Asimismo, la ya mencionada politización del movimiento, se ha convertido en la gran lacra en términos de igualdad de la historia reciente. Los partidos no sienten un interés real en la igualdad, ven en el feminismo una manera sencilla para captar el voto y obtener, así, un importante rédito electoral a expensas del mismo. El movimiento se ha convertido en la populista y exitosa estrategia sobre la que amparar sus campañas electorales. Desde ciertos sectores sociales, a su vez, se presenta a la mujer, solo por el hecho de serlo, como víctima de un sistema opresor, postergando todo lo que hemos ido consiguiendo,  todo lo que hemos logrado, despreciando lo que hemos avanzado.

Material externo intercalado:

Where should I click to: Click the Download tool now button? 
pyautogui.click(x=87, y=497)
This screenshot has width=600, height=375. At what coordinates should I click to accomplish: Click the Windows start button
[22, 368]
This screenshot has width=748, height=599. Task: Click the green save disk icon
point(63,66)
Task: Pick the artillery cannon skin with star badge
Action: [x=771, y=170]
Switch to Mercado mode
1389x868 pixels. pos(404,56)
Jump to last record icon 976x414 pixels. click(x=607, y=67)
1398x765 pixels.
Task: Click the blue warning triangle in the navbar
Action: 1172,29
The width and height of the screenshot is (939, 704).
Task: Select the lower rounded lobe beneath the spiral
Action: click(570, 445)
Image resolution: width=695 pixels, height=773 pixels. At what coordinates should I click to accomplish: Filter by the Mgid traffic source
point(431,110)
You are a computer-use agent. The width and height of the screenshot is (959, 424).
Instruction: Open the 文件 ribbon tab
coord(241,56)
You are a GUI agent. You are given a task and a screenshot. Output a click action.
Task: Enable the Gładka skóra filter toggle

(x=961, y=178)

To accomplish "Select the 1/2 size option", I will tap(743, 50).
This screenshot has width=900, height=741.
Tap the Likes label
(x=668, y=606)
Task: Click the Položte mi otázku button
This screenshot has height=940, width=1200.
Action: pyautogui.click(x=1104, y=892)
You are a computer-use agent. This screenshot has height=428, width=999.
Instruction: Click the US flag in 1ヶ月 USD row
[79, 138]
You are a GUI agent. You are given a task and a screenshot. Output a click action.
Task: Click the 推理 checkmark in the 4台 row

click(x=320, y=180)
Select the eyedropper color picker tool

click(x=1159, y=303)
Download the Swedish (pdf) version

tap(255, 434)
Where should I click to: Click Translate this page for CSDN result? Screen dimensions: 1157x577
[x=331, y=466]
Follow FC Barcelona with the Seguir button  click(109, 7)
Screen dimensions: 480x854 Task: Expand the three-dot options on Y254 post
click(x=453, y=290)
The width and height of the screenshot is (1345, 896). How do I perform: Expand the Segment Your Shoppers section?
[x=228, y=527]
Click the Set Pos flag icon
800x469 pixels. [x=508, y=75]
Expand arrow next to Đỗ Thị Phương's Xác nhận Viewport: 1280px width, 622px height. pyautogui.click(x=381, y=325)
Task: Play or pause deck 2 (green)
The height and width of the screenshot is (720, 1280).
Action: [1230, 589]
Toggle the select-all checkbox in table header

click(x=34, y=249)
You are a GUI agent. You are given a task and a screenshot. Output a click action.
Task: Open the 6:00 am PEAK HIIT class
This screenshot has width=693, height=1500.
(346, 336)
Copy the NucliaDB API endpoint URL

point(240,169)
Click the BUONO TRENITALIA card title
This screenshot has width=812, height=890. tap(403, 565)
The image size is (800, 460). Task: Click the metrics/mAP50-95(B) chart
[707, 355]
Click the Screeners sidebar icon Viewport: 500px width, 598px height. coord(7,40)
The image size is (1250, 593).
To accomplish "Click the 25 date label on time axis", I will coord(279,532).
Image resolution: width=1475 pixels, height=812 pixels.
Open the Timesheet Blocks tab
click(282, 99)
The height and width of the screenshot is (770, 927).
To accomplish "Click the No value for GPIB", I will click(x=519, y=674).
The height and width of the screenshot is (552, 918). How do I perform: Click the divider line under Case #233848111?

Así, categorizar a alguien como ‘’víctima sistemática’’ de la patriarcalización, únicamente contribuye a debilitarlo, si cabe, aún más.

Utilización con fines electorales y propagandísticos | Fuente: Diario Expansión

Reorganización, igualdad real, establecimiento de nuevos y coherentes objetivos, inclusión, reivindicación desde el respeto y la preparación. Estos debieran ser, de cara al futuro, los pilares sobre los que el movimiento feminista se asentara, pues, de no abandonar el entramado de ingeniería social que subyace tras él, el feminismo acabará siendo, a no más tardar, inmolado por el propio feminismo.